A year away from the cricket field and sitting in the commentary box will not have done Philander’s fitness any favours. “Sitting on the couch is not an option,” he laughs.
The way forward
Philander has long been a proponent of greater transformation in the game. He has been vocal about cricket’s need to address past wrongs, and a need to correct its path. Years of maladministration coupled with inherent, systemic discrimination have led the game down a slippery path from which it is trying to rescue itself with the election of a new Members Council, and new leadership.
When advocate Dumisa Ntsebeza was announced as the ombudsman for Cricket South Africa’s Social Justice and Nation Building (SJN) project, it was a move that pleased Philander and many Black players. It’s seen as a necessary and practical attempt at self-correction and inclusion. But it’s not the be-all and end-all of transformation.
“Those stories need to be heard. It’s a way of giving both sides a platform to come in and express themselves. I think that’s the right way of doing it because I can come and lay down my dispute, but also the person whom the dispute or claim is against also has an opportunity to come in and express themselves. I think that’s the right way,” Philander says.
“I’ve always been a firm believer of standards, irrespective of what your race is. If there are jobs advertised in cricket in South Africa, there also needs to be certain criteria and qualifications set out for that particular job. I think that’s the only way you’re really going to overcome all of this.
“Transformation is a massive topic. The manner in which we’ve gone in would have probably worked for a short period of time, by taking kids out of the townships and putting them in well-off schools. Ultimately, you want those kids to go back to their townships and really make a difference in their homes. But what the system has done is it has taken those kids out of the townships, they’re forever lost. We’re going have to change the model around a little bit, and really empower those communities and say, ‘How can we help you guys? How can we really uplift the community?’”
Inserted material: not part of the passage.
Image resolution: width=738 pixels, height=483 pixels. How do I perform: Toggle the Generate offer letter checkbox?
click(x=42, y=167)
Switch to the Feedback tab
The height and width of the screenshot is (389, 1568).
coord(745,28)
And herein lies Philander’s value as a former international cricketer who is now devoting his time to the domestic game. By revealing what went wrong in the past and having the perspective to help plot a way forward for the game he loves so dearly, he becomes an allrounder off the field too.
“I’d like to see all of us play our part, but it’s going to boil down to people putting the egos aside and taking responsibility for what has gone wrong. That’s the only way I can see the sport moving in a better direction. For me, it’s about giving everyone a platform. It’s tough. Some guys have been brought up with some sort of entitlement. I think that’s the only way that we really get to make a change, if people are willing to give up this entitlement and be challenged just like everyone else. That’s the only way the game is really going to move forward in South Africa.”